If you’re using the popular zsh shell, you’ll need to install it with single quotes, like this:
pip install 'gql[all]'
, because of this issue.To get our example working, we had to use the
requests
transport layer.
In terms of readability, I find using gql a bit more complicated. You’re also limited to returning, at most, 100 entries at time. You can see how I handle looping through the data with the cursor
parameter and waiting until the hasNextPage
attribute comes up empty.
Sample usage with gql
from gql import gql, Client
from gql.transport.requests import RequestsHTTPTransport
GH_TOKEN = os.environ.get('GH_TOKEN')
transport = RequestsHTTPTransport(url="https://api.github.com/graphql",
headers={'Authorization': 'token ' + GH_TOKEN})
client = Client(transport=transport)
def get_repos(params):
# define the gql query
query = gql(
"""
query RepoCount($cursor: String) {
organization(login: "ibm") {
repositories(first: 100, after: $cursor) {
pageInfo {
hasNextPage
endCursor
}
nodes {
name
description
isFork
updatedAt
licenseInfo {
key
}
}
}
}
}
"""
)
response = client.execute(query, params)
return response
all_repos = []
endCursor = None
while True:
params = {"cursor": endCursor}
response = get_repos(params)
repos = response['organization']['repositories']['nodes']
all_repos = all_repos + repos
hasNextPage = response['organization']['repositories']['pageInfo']['hasNextPage']

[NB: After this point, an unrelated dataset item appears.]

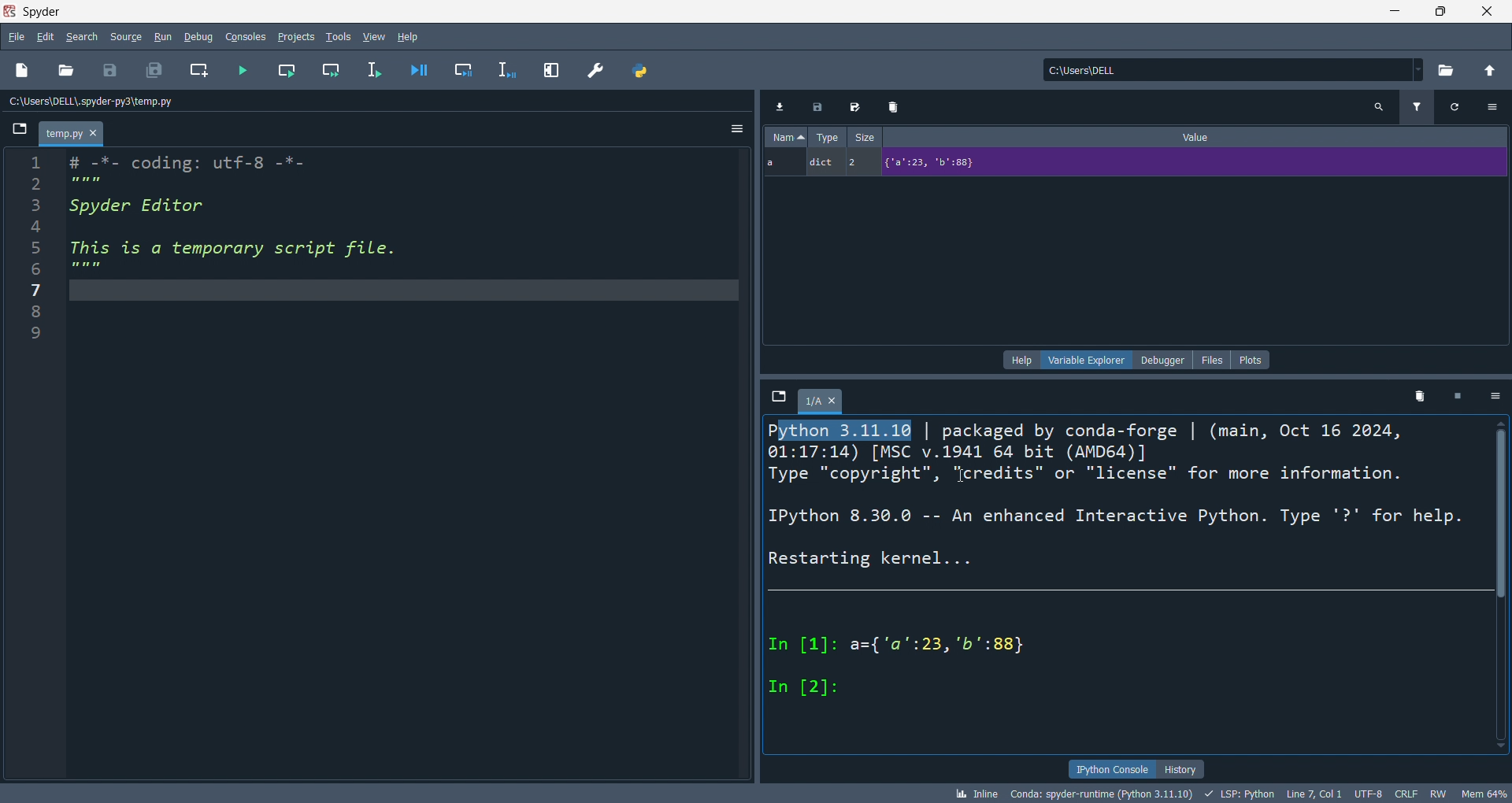 This screenshot has height=803, width=1512. Describe the element at coordinates (1131, 164) in the screenshot. I see `a, dict, 2, {'a':23, 'b': 88}` at that location.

endCursor = response['organization']['repositories']['pageInfo']['endCursor']
if not hasNextPage:
break
print('Total repos discovered')
print(len(all_repos))
print('First repo data')
print(all_repos[0])
Output with gql
This was much faster. To get information for all 2100+ repos, it clocked in at just under 8 seconds!!
$ gtime python snippets/github-graphql-api.py
Total repos discovered
2177
First repo data
{'name': 'ibm.github.io', 'description': 'IBM Open Source at GitHub', 'isFork': False,
'updatedAt': '2021-07-26T16:08:08Z', 'licenseInfo': {'key': 'mit'}}
0.36s user 0.14s system 6% cpu 7.398 total
Summary
While some things are still easier to get using the REST API, like collaborators, reading 2100 repos in 8 seconds compared to 50 repos in 30 seconds is a no-brainer change to make.